The anti-Israel movement they have encouraged and to no small extent legitimized by giving it expressly Jewish cover is one that isn’t concerned with where Israel’s borders should be placed or whether its policies are correct. Its goal is to eliminate the sole Jewish state on the planet. Once you say it’s OK to target Jews in this fashion, there’s no way to draw careful lines between supposedly acceptable boycotts and acts of delegitimization, and those that you think show bad manners or ill will.
Just as those who approve of anti-Israel rants on the floor of Congress spoken by Reps. Ilhan Omar (D-Minn.), Rashida Tlaib (D-Mich.) and Alexandria Ocasio-Cortez (D-N.Y.), which spread lies and anti-Jewish tropes, can’t be surprised when that leads to violence against Jews in the streets or leftwing activists deciding that won’t tolerate Israeli food at a street fair.

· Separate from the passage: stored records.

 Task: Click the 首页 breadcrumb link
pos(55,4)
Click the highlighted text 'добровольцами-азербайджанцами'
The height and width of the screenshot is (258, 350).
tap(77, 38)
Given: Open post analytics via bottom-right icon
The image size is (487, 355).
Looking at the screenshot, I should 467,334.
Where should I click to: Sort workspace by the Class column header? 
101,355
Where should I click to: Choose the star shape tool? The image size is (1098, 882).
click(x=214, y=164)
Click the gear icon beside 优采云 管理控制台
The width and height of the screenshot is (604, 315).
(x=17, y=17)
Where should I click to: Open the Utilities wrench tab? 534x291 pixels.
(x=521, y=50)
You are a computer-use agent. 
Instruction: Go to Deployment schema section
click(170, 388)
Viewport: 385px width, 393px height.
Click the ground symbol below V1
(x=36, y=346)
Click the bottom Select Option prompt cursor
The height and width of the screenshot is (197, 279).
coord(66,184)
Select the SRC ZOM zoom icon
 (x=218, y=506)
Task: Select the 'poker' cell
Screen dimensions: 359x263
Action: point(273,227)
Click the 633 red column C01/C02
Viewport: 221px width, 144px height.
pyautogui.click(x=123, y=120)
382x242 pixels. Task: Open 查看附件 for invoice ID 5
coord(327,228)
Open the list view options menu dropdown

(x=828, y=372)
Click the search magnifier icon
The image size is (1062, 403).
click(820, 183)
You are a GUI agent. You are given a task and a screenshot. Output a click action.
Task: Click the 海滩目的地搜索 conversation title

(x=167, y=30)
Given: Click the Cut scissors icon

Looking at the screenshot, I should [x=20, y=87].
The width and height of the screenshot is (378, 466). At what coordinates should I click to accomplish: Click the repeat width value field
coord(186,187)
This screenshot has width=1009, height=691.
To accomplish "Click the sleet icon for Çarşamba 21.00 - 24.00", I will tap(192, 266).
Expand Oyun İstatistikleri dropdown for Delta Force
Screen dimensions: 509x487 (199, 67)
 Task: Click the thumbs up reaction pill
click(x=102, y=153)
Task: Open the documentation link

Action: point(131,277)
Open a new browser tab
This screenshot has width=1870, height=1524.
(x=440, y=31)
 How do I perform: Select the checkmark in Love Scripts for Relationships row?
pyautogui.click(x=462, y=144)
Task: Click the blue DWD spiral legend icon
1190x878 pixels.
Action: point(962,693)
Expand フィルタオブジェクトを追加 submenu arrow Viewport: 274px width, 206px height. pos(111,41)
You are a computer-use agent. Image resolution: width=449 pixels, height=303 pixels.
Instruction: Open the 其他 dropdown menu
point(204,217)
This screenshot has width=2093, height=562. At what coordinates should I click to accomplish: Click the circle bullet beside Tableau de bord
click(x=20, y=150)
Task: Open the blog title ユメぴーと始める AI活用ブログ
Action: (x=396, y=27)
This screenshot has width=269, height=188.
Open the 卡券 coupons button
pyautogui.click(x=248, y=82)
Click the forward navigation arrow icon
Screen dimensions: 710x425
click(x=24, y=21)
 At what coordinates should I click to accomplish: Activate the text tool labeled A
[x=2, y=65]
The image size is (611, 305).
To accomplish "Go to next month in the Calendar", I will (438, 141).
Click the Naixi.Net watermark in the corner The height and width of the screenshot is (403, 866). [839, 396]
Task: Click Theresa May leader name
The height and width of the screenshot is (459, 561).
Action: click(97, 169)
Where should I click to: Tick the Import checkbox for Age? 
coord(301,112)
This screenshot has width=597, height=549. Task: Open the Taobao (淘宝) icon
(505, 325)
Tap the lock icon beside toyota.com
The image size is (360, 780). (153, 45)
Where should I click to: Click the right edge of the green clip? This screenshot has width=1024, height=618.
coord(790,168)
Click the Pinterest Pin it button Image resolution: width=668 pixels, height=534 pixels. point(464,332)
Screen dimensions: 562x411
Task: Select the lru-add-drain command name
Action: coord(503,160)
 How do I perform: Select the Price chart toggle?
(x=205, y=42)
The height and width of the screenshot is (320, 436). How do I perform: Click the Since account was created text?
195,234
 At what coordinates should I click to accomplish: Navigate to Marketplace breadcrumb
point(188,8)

Once you say that Israel can be singled out and judged by double standards, and that Jews alone are to be deprived of rights denied to no one else, there’s no way to avoid heading down the slippery slope of antisemitism. By the time Israeli food sellers are the victims of prejudice, it’s too late for the anti-Zionists to turn back. If you want to prevent further such incidents, the answer isn’t better admission policies or security at food festivals. It involves those who have either acquiesced to the delegitimization of Israel or joined in it to acknowledge the connection between their advocacy and the actions of street thugs.